Kenya Plans To Tax Digital Service Providers—Including Google & Netflix
The Kenya Revenue Authority (KRA) is planning to capture digital service providers in its tax net, logically in an attempt to boost tax revenue. The change will affect ride-hailing platforms, streaming services and subscription-based digital newspapers.
Digital marketplace services like search-engine, web-hosting, downloadable digital content among others, are also included. That means, popular providers such as Google, Uber, and Netflix will be affected.
Generally, companies that offer digital services in the East African nation will be required to register for value-added tax or appoint a tax representative before they can operate, going forward. Should they fail to do so, the providers risk restriction of access to the Kenyan market.
Kenya did not just start expanding its tax net, neither did its upfront-ness with generating more revenue from it come overnight. The country, already, has a 1.5 percent digital tax policy on the value of online transactions, as provided in its Finance Bill 2020. The bill, also, introduced a levy VAT of 14 percent on a number of goods that are currently exempt.

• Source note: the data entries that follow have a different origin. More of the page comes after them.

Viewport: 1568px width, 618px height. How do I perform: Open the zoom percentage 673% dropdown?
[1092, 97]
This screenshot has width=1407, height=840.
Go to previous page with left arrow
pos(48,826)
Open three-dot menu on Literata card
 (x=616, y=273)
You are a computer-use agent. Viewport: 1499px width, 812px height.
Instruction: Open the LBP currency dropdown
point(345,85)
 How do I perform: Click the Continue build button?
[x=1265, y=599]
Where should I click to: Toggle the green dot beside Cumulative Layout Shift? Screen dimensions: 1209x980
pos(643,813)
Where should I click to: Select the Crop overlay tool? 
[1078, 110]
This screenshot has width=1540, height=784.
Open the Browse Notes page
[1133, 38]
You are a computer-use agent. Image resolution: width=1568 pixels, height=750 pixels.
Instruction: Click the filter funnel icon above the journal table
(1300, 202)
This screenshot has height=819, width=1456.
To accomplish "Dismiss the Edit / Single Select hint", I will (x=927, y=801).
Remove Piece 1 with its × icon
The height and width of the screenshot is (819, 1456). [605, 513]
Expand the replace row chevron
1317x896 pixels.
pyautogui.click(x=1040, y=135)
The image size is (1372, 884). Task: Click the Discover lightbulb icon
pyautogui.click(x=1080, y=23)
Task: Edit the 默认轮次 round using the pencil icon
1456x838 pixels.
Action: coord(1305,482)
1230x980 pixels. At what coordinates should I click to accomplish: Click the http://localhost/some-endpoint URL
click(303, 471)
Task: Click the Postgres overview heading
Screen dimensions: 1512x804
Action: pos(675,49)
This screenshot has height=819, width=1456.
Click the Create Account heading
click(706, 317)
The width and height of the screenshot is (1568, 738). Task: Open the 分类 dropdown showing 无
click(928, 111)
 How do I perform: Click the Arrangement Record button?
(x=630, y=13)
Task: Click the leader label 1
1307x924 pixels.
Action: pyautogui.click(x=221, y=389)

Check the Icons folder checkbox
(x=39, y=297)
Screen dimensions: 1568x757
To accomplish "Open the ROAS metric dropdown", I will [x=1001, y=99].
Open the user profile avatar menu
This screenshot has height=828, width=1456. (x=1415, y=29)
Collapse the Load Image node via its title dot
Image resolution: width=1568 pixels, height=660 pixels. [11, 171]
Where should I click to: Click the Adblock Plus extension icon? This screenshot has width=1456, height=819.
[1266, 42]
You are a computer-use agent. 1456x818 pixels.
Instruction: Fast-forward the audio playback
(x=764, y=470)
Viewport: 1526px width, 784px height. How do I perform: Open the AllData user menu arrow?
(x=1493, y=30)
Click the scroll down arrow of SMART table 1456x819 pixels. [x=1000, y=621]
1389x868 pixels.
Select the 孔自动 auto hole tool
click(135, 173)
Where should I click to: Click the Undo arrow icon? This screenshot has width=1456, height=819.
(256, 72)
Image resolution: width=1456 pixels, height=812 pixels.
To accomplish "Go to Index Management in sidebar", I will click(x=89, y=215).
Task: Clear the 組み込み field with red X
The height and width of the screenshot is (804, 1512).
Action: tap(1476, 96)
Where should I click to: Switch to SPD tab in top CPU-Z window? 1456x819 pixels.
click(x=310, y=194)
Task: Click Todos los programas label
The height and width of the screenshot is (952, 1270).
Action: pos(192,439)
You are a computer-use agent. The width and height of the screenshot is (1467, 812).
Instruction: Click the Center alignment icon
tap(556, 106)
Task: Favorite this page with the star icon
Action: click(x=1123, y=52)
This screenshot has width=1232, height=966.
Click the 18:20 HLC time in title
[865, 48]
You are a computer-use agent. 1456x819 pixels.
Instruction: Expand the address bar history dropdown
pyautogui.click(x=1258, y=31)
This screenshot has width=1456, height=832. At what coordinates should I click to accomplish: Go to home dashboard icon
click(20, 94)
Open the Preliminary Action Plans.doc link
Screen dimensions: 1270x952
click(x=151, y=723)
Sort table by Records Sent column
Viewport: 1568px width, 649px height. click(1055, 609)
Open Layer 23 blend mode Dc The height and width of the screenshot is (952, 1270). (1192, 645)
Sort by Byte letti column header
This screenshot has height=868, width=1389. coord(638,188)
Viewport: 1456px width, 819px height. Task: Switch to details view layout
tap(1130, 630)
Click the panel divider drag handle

East Africa’s largest economy, under the new bill, also wants to start levying a minimum gross sales tax of 1 percent, while proposing a minimum tax for all companies operating in the country. Nevertheless, the draft measure remains subject to approval as it is being presented to Kenya’s National Assembly.
Kenya is also one of the few African countries that have recruited new-age technologies to make it harder for people to evade tax. The Kenya Revenue Authority is recognized as a leading technology-driven revenue administrator in the continent.
It has implemented platforms such as i-Tax, Integrated Customs Management System (i-CMS), Customer Relationship Management System, Cargo Scanner Management Solution and Excisable Goods Management System and even Artificial Intelligence and blockchain as strategic instruments to improve tax compliance and minimize operation costs.
All the work has paid off, in part. Kenya’s tax revenue jumped to USD 115.3 Bn in 2019 from USD 13.9 Bn in the previous year, though that was a slight, unexplained shortfall of KRA’s expectations. Tax compliance also experienced an improvment.
The nation’s goal in revenue mobilization is to raise the revenue-to-GDP ratio from 18.3 percent as recorded within the 2017/18 financial year to 19.2 percent by the 2020/21 financial year.
Nevertheless, tax revenue mobilization in Kenya has failed to match the speed of its relative economic growth, raising concerns regarding the buoyancy of its revenue collection practices. This, mostly, indicates the degree to which money collecte responds to changes in the nation’s overall economy.
A 2018 report from the World Bank point out the less-than-needed tax buoyancy as well as the steady dip in Kenya’s revenue-to-GDP ratio.
“A buoyant tax system has an elasticity with respect to growth in nominal GDP of at least one. However, the buoyancy of Kenya’s main tax categories, namely income tax and VAT, is much weaker,” says the 2018 the Group’s Kenya Economic Update 2018.